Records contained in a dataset
+++
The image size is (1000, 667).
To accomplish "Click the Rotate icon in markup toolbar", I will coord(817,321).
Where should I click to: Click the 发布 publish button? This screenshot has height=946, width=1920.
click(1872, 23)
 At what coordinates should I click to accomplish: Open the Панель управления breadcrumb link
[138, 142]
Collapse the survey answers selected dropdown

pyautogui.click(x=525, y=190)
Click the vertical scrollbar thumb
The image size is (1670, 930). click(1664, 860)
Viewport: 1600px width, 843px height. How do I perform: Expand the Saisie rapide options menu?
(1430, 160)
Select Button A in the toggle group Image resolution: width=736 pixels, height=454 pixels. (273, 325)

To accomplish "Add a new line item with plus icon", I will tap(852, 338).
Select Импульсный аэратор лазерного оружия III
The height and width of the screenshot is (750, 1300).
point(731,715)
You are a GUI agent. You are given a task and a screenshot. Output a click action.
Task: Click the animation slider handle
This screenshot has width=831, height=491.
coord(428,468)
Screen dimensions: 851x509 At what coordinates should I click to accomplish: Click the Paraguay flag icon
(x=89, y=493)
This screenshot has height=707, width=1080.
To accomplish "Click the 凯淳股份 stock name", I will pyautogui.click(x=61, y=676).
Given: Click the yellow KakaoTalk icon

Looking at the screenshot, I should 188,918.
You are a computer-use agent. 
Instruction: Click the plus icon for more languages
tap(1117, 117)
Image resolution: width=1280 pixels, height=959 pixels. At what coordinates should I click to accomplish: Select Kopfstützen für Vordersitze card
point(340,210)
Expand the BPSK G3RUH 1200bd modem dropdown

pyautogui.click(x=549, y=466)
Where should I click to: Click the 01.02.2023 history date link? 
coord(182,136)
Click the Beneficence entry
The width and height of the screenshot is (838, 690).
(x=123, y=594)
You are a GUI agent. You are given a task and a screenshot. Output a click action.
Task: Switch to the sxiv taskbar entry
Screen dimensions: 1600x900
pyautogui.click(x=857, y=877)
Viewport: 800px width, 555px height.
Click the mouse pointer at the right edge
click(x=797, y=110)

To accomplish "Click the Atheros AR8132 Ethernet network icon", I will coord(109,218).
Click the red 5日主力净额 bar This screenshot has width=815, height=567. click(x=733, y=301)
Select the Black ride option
+++
The task:
Filter the records for the word "will" and show every line that has it.

Response:
To accomplish "Click the Rotate icon in markup toolbar", I will coord(817,321).
To accomplish "Add a new line item with plus icon", I will tap(852, 338).
To accomplish "Click the 凯淳股份 stock name", I will pyautogui.click(x=61, y=676).
To accomplish "Click the Atheros AR8132 Ethernet network icon", I will coord(109,218).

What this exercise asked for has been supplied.